- What you are asked to do -
Write out, word for word, the part of the passage on Mayer's revisionist agenda below that runs between "Mayer's revisionist agenda" and "the gas chambers.", inclusive.

- Page text -

Mayer's revisionist agenda is an ambitious one, which he presents without any inhibiting footnotes to document his questionable assertions and debatable interpretations. (In a recent interview, Mayer ridiculed footnotes as “a fetish [that] very often interferes with careful intellection and rumination.”) He undertakes to show (1) that racial anti-Semitism was never a significant factor in the Nazi party or in the governance of the Nazi state; (2) that the Nazis intended only to deport the Jews, not to murder them; (3) that the murder squads of the Einsatzgruppen had no orders to kill Jews; and (4) that at Auschwitz more Jews died of “natural causes” than in the gas chambers.

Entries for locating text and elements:
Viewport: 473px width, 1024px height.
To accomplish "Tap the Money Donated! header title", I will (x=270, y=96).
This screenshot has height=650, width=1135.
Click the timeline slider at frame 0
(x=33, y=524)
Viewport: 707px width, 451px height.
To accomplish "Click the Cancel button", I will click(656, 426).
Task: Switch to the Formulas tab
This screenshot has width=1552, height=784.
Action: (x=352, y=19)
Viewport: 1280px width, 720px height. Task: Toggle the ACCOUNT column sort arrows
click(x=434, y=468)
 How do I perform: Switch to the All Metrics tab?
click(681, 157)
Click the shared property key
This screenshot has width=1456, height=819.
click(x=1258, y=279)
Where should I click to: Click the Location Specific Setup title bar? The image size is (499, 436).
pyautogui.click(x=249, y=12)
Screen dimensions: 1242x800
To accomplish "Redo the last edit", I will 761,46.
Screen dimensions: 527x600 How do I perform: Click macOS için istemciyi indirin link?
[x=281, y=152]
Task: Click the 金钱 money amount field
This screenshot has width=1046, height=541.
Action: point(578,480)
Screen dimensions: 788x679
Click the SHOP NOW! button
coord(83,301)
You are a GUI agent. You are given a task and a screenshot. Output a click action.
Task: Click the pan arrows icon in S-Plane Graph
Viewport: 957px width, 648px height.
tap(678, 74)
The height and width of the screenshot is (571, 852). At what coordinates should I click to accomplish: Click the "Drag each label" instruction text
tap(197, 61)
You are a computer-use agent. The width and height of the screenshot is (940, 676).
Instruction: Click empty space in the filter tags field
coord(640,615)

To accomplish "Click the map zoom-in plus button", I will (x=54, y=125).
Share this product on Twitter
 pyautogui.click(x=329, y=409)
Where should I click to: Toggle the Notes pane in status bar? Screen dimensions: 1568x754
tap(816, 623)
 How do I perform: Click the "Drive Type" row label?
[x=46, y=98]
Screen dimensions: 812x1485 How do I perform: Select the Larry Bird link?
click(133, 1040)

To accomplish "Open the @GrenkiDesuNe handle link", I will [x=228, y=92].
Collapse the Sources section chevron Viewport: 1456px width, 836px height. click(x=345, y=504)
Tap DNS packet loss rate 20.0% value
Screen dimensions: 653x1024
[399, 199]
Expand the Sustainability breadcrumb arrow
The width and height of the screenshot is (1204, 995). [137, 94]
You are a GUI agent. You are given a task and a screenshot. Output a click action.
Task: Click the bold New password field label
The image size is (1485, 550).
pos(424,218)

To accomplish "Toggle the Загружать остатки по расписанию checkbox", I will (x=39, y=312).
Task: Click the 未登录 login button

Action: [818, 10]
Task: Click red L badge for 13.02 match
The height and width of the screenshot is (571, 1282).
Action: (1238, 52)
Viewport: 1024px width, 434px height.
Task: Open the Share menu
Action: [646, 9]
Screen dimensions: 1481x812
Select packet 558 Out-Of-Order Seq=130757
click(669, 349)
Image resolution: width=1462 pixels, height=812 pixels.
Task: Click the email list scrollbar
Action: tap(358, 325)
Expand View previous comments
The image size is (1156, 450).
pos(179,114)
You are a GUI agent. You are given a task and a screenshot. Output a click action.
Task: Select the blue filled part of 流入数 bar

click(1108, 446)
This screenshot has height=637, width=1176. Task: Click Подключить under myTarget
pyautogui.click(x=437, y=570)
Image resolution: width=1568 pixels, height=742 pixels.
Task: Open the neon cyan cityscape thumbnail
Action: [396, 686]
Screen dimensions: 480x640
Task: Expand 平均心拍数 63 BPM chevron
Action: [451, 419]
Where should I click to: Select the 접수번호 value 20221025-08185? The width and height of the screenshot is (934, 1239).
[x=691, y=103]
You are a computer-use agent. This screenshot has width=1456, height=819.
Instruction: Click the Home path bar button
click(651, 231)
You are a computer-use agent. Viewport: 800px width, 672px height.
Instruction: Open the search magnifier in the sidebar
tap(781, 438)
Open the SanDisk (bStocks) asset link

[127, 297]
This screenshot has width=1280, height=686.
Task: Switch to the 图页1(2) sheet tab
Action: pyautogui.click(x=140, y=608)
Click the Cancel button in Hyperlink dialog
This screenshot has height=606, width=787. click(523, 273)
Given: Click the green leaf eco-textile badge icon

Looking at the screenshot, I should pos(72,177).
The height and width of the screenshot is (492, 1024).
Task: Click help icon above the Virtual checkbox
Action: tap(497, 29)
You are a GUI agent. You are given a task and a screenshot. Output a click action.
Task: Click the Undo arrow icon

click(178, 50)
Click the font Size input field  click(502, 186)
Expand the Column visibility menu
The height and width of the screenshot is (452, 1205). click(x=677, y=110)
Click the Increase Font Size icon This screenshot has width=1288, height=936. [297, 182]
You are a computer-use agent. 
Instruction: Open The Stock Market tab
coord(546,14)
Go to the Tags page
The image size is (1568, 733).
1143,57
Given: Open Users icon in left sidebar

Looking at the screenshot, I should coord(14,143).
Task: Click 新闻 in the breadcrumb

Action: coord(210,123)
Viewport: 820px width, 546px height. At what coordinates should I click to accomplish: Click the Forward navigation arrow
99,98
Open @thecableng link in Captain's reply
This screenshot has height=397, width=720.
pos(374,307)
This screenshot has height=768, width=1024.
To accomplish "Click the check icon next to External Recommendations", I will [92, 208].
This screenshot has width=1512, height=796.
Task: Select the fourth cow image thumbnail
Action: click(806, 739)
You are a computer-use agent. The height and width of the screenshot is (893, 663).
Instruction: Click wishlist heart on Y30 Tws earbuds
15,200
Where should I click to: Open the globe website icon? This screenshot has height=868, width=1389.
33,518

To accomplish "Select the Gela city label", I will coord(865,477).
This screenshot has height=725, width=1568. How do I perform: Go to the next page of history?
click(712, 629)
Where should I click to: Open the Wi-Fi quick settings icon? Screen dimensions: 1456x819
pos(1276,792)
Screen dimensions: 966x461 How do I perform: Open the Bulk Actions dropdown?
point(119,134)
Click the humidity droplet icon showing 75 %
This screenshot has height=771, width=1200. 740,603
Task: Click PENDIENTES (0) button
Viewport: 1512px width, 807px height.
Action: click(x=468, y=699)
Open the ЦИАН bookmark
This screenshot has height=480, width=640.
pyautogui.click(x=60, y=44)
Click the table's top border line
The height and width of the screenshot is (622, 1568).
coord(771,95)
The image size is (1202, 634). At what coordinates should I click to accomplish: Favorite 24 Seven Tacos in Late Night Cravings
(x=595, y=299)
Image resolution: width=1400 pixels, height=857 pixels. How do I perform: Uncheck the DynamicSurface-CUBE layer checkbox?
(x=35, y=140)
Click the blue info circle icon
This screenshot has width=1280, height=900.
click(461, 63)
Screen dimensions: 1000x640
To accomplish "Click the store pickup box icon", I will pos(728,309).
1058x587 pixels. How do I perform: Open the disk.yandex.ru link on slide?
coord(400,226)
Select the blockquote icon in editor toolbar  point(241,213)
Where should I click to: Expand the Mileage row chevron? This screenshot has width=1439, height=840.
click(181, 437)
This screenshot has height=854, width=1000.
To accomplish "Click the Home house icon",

- Answer -
Mayer's revisionist agenda is an ambitious one, which he presents without any inhibiting footnotes to document his questionable assertions and debatable interpretations. (In a recent interview, Mayer ridiculed footnotes as “a fetish [that] very often interferes with careful intellection and rumination.”) He undertakes to show (1) that racial anti-Semitism was never a significant factor in the Nazi party or in the governance of the Nazi state; (2) that the Nazis intended only to deport the Jews, not to murder them; (3) that the murder squads of the Einsatzgruppen had no orders to kill Jews; and (4) that at Auschwitz more Jews died of “natural causes” than in the gas chambers.